■ EXTRACT
The next function get_hits will scan a sequence and find all matches of the words from the query map. These are considered 'hits'.

In [6]:
# run this cell to define get_hits
def get_hits (seq, map_, w):
    """
    scans the sequence for word hit in map
    returns tuples: 
    index of match in query with the
    index of match in sequence
    """    
    res = []  # list of tuples
    for i in range(len(seq)-w+1):
        subseq = seq[i:i+w]
        if subseq in map_:
            l = map_[subseq]
            for ind in l:
                res.append( (ind,i) )
    return res

The next step is to extend the hits found by the previous function. 

Here the the hit is extended while the new aligned positions score greated than or equal to half of the new positions.

No gaps are used. But a check needs to be made that the extension has not reached the end of either the query or the sequence. 

In [11]:
def extends_hit(seq, hit, query, w):
    """
    the hit positions are extended
    based on the sequence and query matches
    on either side
    
    returns a tuple:
    (the starting index of the alignment on the query,
     the starting index of the alignment on the sequences,
     the size of the alignment,
     and the score - that is the number of matching characters).
    """    
    stq, sts = hit[0], hit[1]
    ## extend hit forward
    matfw = 0       
    k=0
    bestk = 0
    while 2*matfw >= k and stq+w+k < len(query) and sts+w+k < len(seq):
        if query[stq+w+k] == seq[sts+w+k]: 
            matfw+=1
            bestk = k+1
        k += 1
    size = w + bestk
    ## extend hit backwards
    k = 0
    matbw = 0   
    bestk = 0
    while 2*matbw >= k and stq > k and sts > k:
        if query[stq-k-1] == seq[sts-k-1]: 
            matbw+=1
            bestk = k+1
        k+=1       
    size += bestk
    
    return (stq-bestk, sts-bestk, size, w+matfw+matbw)


The output for the extended hit is an alignment starting positions in the query and in the sequence, its size and finally a count of identity matches added to the word length. The words from hits are all fully identical by definition in this implementation. The identity count is a measure of the final score for the extended alignment.

■ DATASET
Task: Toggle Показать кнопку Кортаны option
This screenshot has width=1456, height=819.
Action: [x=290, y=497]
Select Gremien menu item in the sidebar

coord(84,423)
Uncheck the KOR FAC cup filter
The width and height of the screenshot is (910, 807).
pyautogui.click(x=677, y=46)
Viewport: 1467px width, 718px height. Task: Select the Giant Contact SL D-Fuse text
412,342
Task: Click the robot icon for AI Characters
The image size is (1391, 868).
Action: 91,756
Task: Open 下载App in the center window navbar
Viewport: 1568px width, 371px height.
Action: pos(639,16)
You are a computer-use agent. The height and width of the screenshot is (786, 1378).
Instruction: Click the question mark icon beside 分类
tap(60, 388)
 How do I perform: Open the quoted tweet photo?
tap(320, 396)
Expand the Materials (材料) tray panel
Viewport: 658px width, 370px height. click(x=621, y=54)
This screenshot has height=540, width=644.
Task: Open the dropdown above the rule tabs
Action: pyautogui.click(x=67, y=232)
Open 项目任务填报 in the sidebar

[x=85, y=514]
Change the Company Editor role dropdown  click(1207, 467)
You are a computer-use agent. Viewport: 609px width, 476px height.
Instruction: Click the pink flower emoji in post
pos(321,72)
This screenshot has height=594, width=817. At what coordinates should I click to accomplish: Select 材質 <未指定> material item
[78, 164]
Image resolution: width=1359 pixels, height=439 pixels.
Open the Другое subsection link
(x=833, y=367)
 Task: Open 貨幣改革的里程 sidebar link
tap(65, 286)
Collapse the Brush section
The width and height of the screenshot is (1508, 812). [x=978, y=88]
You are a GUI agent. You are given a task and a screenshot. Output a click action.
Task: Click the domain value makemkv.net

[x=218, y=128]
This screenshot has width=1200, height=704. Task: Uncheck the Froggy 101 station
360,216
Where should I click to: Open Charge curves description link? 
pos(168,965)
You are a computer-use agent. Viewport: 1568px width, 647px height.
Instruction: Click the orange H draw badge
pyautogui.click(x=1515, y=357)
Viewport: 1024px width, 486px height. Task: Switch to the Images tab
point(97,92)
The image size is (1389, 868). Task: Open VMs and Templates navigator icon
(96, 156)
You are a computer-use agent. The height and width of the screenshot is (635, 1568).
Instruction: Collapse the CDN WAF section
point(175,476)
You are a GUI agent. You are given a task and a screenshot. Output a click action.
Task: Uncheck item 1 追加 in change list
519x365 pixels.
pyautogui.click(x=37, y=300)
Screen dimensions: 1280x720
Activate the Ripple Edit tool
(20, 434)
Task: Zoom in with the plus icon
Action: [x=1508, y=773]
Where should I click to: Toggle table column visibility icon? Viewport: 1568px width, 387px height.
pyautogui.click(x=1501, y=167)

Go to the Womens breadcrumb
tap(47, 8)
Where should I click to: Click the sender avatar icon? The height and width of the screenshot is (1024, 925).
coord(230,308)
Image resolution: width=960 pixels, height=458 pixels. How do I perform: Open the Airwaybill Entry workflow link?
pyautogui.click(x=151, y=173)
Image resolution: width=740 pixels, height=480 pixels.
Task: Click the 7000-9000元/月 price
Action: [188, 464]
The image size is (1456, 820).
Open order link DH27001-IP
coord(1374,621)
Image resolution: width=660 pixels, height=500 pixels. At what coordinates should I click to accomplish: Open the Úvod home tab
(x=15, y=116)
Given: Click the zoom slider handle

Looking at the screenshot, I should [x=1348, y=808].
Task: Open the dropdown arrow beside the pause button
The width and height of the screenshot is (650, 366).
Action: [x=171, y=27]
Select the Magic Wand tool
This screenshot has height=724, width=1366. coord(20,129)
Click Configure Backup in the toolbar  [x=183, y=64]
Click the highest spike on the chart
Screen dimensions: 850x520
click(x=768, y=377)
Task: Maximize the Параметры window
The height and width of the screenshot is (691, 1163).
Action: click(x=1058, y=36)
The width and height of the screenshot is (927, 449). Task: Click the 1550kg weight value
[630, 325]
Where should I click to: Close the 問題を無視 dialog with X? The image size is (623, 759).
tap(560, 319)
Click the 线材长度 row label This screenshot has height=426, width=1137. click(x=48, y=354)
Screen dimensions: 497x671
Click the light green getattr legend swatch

■ REQUIRED WORK
**A.** Answer from the hit-extension text:
(i) What does the get_hits function find in a sequence?
(ii) Are gaps used when a hit is extended?
(iii) What is the identity count a measure of?
**B.** Copy out the records word for word, from their first line through the line containing "Change the Company", with both ends included.
The records are unrelated to the hit-extension text.

■ ANSWERS PROVIDED
**A.**
(i) All matches of the words from the query map, which are considered 'hits'.
(ii) No, no gaps are used.
(iii) The final score for the extended alignment.

**B.**
Task: Toggle Показать кнопку Кортаны option
This screenshot has width=1456, height=819.
Action: [x=290, y=497]
Select Gremien menu item in the sidebar

coord(84,423)
Uncheck the KOR FAC cup filter
The width and height of the screenshot is (910, 807).
pyautogui.click(x=677, y=46)
Viewport: 1467px width, 718px height. Task: Select the Giant Contact SL D-Fuse text
412,342
Task: Click the robot icon for AI Characters
The image size is (1391, 868).
Action: 91,756
Task: Open 下载App in the center window navbar
Viewport: 1568px width, 371px height.
Action: pos(639,16)
You are a computer-use agent. The height and width of the screenshot is (786, 1378).
Instruction: Click the question mark icon beside 分类
tap(60, 388)
 How do I perform: Open the quoted tweet photo?
tap(320, 396)
Expand the Materials (材料) tray panel
Viewport: 658px width, 370px height. click(x=621, y=54)
This screenshot has height=540, width=644.
Task: Open the dropdown above the rule tabs
Action: pyautogui.click(x=67, y=232)
Open 项目任务填报 in the sidebar

[x=85, y=514]
Change the Company Editor role dropdown  click(1207, 467)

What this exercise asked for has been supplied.